TEXTE

■ ■ ■ ■

TD : Elle commence comme a fini 2020 : sur les chapeaux de roue. Starkey France connaît un démarrage incroyable et il semblerait que cette tendance soit généralisée. Il y a plusieurs raisons à cela : les seniors, qui demeurent les principaux candidats à l’appareillage, dépensent moins du fait de la crise sanitaire et disposent de ressources financières pour s’équiper.
Par ailleurs, on n’a jamais autant entendu parler d’audition qu’aujourd’hui. Les pouvoirs publics participent activement à la promotion de l’appareillage précoce… ce pour quoi nous nous sommes battus toutes ces années avec les syndicats et associations comme France Presbyacousie. Enfin, les aides auditives ont connu des progrès remarquables et la qualité du service délivré s’améliore sans cesse. Aujourd’hui, les planètes sont alignées pour la profession. A fortiori avec l’entrée en vigueur de la réforme du 100 % Santé, dont j’ai contribué activement à la négociation en tant que président du pôle Audiologie du Snitem. C’est une extraordinaire opportunité pour le secteur. Nous étions jusqu’alors sur un marché avec un volume raisonnable et des prix moyens élevés. Avec le 100 % Santé, le modèle va s’inverser. Les audioprothésistes ont ainsi tout intérêt à optimiser leurs process et à s’organiser pour augmenter leurs volumes tout en continuant à maintenir un niveau de service élevé. Il ne fait aucun doute que le marché devrait franchir le million d’unités vendues et enregistrer une croissance de plus de 20 % en 2021.

■ ■ ■ ■

Entrées issues d’une source de données:
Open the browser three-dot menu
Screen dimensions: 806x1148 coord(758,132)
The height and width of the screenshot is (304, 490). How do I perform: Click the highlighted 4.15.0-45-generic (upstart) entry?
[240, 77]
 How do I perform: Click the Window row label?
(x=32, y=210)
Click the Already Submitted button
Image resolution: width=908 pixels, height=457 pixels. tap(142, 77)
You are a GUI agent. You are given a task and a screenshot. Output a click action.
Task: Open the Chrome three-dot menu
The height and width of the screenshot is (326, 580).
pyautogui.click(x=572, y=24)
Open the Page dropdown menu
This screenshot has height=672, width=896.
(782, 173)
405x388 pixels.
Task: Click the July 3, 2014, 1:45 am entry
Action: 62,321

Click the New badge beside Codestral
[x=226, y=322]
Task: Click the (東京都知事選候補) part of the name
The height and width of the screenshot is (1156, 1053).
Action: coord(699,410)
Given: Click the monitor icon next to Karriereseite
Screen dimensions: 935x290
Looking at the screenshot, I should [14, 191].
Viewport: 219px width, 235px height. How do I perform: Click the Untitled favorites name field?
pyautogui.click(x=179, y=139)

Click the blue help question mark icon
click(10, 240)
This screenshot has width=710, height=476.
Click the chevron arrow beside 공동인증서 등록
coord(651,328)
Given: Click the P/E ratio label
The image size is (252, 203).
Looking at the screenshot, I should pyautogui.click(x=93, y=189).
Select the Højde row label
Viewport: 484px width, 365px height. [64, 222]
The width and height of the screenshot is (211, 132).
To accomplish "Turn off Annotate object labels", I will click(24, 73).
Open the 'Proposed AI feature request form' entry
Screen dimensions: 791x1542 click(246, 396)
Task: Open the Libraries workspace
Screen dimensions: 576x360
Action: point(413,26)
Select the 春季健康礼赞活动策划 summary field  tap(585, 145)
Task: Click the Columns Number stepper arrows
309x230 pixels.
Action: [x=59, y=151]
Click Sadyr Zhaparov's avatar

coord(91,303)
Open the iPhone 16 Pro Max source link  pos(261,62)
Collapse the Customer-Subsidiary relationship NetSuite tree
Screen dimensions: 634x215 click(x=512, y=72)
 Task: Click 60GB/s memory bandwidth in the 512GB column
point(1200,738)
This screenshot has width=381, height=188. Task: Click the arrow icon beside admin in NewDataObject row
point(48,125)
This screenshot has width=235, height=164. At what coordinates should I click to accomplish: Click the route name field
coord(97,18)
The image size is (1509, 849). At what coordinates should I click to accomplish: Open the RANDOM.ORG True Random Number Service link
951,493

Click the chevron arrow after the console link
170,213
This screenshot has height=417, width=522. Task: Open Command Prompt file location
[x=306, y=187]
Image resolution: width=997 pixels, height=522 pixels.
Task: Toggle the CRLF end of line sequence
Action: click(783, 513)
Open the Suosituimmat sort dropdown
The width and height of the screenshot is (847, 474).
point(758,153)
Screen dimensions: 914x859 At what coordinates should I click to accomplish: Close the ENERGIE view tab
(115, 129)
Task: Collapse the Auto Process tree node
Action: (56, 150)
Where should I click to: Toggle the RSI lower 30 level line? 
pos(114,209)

■ ■ ■ ■

OBJECTIF VISÉ
D’après le texte sur le marché des aides auditives, quelle croissance ce marché devrait-il enregistrer en 2021 ? Seul le texte sert de référence.

RÉPONSE
Une croissance de plus de 20 %.